Top 100 American Movie Quotes of the 21st Century: #60

The actor:Daniel Day-Lewis
The character:Bill “the Butcher” Cutting
The film:Gangs of New York
The line: “Thank God. I die a true American.”

One of the writing talents that I’ve always admired is the way some writers have with what I can only call “old-timey language.” Whether or not it’s actually all that accurate to the time itself is not entirely the point. It’s the way that things are said that lets you know that these people exist out of our time. The costumes, the hair, the makeup, the sets all do their work. But for me it’s the language that rings truest. This is no little piece of why I love The Crucible as much as I do; the wording Arthur Miller brings to that play facilitates ideas and history with such aplomb. While my first love in Gangs of New York is the colossal violence of the picture—forgive me, for I was seventeen and awful—the one that has endured most is my love of the movie’s nearly unique screenplay. Jay Cocks, Steven Zaillian, and Kenneth Lonergan, a really great trio of screenwriters, put together sounds that I never expected to hear before, words in conjunction that I could not have predicted, and poetry from the mouths of men who haven’t wiped the blood away from their teeth just yet.

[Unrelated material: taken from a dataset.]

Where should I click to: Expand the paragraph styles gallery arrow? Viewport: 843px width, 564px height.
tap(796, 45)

“In which part of that excrementitious isle were your forbears spawned?” Bill asks Amsterdam one day. To Boss Tweed, he provides his theory of how Irish Catholics vote, that their choice comes from “Their king in the pointy hat what sits on his throne in Rome.” I’ve glommed onto their use of “sand” to mean courage, a word that no longer exists in that form; I’ve not had as much opportunity to use “fidlam bens,” as much as that deserves to be brought back to life. There’s a hilarious line where Monk McGinn tries to explain to Amsterdam who William Shakespeare was by telling him “he wrote the King James Bible.”

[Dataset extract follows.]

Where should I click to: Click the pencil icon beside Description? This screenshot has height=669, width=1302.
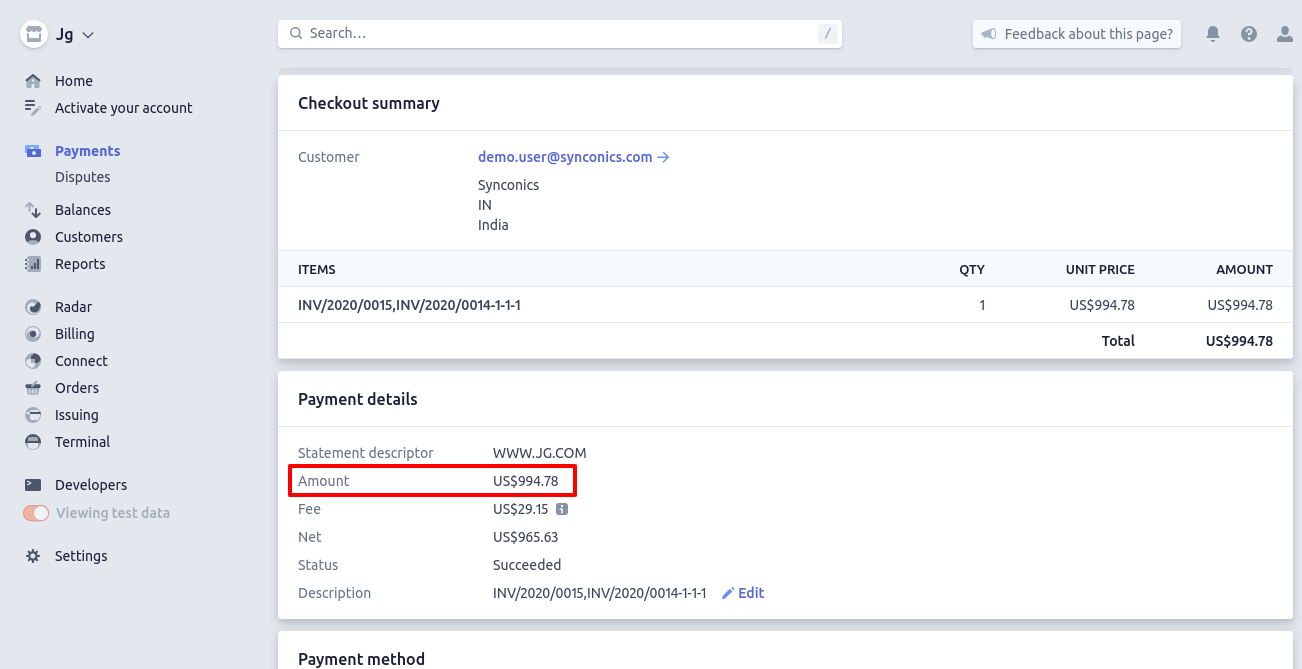click(728, 593)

Then there are the lines which come as part of a larger monologue, working as eloquent doors to slam in the face of unsuspecting audience members. “God’s only man spared by the Butcher.” “They’re to remind me what I owe God when I die.” “It’s warmer than you’d think.”

And then there’s this one, one which is not memorable because of its phrasing or because of its prosody. It’s a phrase that one could hear as easily in 1863 as in 1963, and assuming we still have Americans in 2063, you’d guess this would still sound contemporary. It stands out in the scope of the movie because it is so incredibly normal. It is, at base, the way that Bill the Butcher conceives himself. I suppose that it even makes a good deal of sense from a certain point of view; his father was killed in the War of 1812, and Bill has become a major political figure in New York City. What it means to be a true American, as far as Bill comes to it, is also to be fatally prejudiced, to be murderous, to be xenophobic. It means, as Boss Tweed tells him, that his form of Americanism is mired in the past. From his insistence that he killed the last honorable man fifteen years ago to his refusal to believe that true Americans can be anything besides WASPs, Bill is the past. Yet in the future, everything that’s wrong with him sounds the same from his lips as it might from any other revanchist.